Get Smart with ETL for GitHub
January 03rd , 2021
In January 2020, GitHub reportedly had over 40 million users and more than 100 million repositories. This makes GitHub the largest host of source code in the world.
GitHub provides users with popular Git functionalities, such as distributed version control and source code management, as well as its own features like access control and collaboration tools. GitHub provides bug tracking, feature requests, task management, and wikis.
With that much data being shared globally via GitHub, it’s important that collaborators have the ability to organize, understand, and pull insights from it. An ETL process can continuously get all your Github data into a data warehouse where trends can be mined over time. Your Github ETL process should capture the following data:
A collaborator is someone on the core development team of the project and has commit access to the main repository of the project. By extracting all of that data into a single place, ETL tools let users take a deeper look at who is contributing what to the project. They can identify MVPs by the number of commits, lines added or changed, where those tweaks are made, and whether areas they’re working on are bug-free.
For any Pull Request, GitHub provides three kinds of comment views: comments on the Pull Request as a whole, comments on a specific line within the Pull Request, and comments on a specific commit within the Pull Request. Collecting comments with ETL and categorizing them can help identify who is actively reviewing code and how often.
Analyzing those discussions can prove useful in all sorts of ways. If comments rapidly grow in a certain area, developers can dedicate their resources to it. That, in turn, can clear up customer support issues stemming from that section of the codebase.
Commits are code updates developers make to a project. Tracking commits can give a sense of who is contributing the most, and where they are putting their efforts.

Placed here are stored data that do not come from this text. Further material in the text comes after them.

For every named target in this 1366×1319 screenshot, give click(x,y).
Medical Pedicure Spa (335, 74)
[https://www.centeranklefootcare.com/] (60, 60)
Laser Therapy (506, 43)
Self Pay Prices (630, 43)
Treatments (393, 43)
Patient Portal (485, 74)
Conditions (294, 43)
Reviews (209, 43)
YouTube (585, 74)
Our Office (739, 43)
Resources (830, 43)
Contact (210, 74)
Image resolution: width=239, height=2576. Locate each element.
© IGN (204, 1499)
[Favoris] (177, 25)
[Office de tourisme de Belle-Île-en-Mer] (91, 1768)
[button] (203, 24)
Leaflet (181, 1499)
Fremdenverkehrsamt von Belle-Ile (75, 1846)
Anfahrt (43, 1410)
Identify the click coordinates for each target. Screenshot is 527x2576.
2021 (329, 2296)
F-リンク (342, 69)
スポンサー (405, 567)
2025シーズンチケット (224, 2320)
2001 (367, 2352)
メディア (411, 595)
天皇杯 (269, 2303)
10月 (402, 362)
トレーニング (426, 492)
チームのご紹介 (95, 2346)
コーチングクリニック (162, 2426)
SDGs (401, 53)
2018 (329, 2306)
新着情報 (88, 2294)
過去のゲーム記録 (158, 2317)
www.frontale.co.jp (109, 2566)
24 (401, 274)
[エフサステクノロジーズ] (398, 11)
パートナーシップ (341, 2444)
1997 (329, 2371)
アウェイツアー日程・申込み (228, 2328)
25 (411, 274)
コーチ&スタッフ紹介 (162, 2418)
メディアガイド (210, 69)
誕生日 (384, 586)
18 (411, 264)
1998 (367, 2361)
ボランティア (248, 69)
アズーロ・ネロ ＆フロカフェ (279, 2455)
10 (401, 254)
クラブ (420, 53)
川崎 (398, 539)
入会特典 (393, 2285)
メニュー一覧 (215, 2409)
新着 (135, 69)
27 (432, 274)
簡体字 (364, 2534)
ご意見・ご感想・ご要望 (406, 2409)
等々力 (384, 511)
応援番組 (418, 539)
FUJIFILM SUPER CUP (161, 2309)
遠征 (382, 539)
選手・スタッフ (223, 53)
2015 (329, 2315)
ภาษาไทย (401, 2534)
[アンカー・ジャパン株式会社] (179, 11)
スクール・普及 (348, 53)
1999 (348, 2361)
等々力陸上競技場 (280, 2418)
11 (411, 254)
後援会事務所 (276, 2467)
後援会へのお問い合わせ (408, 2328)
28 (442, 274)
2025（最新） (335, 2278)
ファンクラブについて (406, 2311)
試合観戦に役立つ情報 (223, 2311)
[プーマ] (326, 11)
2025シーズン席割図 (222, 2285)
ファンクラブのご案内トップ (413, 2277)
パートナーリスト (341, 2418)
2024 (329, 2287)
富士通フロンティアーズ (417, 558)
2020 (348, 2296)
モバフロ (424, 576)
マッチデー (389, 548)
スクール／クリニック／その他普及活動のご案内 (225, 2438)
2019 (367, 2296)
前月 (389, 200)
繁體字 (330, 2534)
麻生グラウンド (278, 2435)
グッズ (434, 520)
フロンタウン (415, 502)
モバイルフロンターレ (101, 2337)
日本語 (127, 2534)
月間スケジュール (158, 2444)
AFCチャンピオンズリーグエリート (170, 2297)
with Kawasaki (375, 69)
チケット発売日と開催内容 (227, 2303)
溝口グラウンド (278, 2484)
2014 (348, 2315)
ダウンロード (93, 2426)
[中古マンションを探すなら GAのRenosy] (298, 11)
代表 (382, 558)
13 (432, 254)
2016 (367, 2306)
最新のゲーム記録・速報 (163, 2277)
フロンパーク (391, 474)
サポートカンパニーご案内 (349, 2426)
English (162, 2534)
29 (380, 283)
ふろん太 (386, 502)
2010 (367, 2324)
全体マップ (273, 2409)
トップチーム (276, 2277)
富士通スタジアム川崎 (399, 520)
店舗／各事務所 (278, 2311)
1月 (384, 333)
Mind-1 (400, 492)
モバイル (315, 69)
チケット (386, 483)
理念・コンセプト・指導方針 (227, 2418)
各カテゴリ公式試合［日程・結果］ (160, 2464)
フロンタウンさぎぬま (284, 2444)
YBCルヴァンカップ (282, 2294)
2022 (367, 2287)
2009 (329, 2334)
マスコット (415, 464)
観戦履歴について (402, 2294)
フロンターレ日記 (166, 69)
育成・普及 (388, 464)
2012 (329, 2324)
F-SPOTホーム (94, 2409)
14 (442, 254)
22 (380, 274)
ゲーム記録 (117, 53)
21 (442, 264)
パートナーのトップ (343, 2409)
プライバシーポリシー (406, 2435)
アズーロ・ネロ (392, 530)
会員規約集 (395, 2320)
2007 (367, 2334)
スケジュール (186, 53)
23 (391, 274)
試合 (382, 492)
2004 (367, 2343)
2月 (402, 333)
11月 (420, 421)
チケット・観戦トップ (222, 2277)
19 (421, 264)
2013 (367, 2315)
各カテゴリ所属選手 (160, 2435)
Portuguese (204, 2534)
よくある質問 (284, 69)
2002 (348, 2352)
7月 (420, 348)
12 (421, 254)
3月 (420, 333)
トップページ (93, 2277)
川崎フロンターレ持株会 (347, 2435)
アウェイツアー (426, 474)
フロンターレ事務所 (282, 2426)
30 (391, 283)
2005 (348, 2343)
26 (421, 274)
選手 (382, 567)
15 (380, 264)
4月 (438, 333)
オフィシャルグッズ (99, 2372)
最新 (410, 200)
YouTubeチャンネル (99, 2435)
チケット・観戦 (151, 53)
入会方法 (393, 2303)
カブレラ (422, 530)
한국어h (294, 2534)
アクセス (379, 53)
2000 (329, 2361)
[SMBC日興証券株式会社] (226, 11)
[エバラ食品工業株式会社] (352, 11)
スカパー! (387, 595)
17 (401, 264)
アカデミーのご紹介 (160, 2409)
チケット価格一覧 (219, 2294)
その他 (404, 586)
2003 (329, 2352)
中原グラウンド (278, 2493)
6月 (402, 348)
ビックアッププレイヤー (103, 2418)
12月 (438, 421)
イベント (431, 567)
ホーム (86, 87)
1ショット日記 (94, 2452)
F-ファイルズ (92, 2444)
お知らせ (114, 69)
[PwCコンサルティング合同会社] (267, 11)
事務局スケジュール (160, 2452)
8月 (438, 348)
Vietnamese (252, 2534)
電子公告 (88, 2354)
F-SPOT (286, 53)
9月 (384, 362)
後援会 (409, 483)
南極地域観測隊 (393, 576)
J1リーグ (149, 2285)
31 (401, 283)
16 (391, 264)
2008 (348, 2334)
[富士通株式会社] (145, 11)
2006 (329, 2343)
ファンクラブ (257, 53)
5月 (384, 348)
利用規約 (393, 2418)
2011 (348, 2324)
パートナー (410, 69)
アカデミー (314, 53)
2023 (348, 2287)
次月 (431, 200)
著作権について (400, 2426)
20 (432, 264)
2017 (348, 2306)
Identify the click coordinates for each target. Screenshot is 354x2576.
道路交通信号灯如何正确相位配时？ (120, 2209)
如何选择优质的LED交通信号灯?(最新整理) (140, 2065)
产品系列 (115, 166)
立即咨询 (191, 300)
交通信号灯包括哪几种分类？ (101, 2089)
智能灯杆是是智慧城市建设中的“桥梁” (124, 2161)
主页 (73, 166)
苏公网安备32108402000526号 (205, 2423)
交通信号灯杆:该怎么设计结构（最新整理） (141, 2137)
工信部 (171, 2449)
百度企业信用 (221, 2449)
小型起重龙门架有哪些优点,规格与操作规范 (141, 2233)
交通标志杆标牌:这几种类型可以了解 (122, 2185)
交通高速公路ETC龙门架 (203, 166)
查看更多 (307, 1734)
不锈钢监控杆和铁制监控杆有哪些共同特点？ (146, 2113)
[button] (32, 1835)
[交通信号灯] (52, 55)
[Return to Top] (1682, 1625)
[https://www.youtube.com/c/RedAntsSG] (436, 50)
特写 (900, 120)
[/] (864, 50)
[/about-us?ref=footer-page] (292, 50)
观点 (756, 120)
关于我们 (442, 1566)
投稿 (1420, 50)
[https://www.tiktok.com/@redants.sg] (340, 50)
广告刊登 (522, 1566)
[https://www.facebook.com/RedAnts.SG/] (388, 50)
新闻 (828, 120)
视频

Frequency, area, and type of maintenance have all sorts of product development implications. If commits go crazy in one area, is it because of a new feature, or is an old one acting up? If it’s the latter, it could be worth the company’s while to build a completely new component.
Identifying squeaky wheels is also important for improving the user experience. The key is to compare commits to customer service issues: If hundreds of new commits are found in an area related to common complaints, it’s worth asking if recent commits might be the root cause.
Pull requests are proposed changes to a repository submitted by a developer and accepted or rejected by a repository's collaborators. These clue other users into the fact that you’ve pushed changes to a certain branch of the software. Collecting data on pulls via ETL can help you see who’s asking for feedback and how often.
Analyzing pull requests helps hold contributors accountable. But more importantly, it ensures that your team is working together effectively.
Pull Request Reviews
Pull request reviews are comments from collaborators on a pull request that approve the changes or request further changes before the pull request is merged.
ETL users can get similar insights from pull request reviews as they can pull requests. How frequently are collaborators providing feedback?
Often confused with a reviewer, an assignee is a person dedicated to working on a specific issue or pull request. By retrieving information about assignees through ETL, a company can understand who’s working on what issues and over what time frame. As with reviews, that’s critical for understanding workflows and hiring needs.
Github holds all sorts of insights for software developers. But without a tool like ETLrobot to continuously load all your data to your data warehouse, it’s tough to get a true understanding of a software’s performance, how well a team is working together, or the quality of committed code. And a high-level view of those things can make a real bottom-line difference.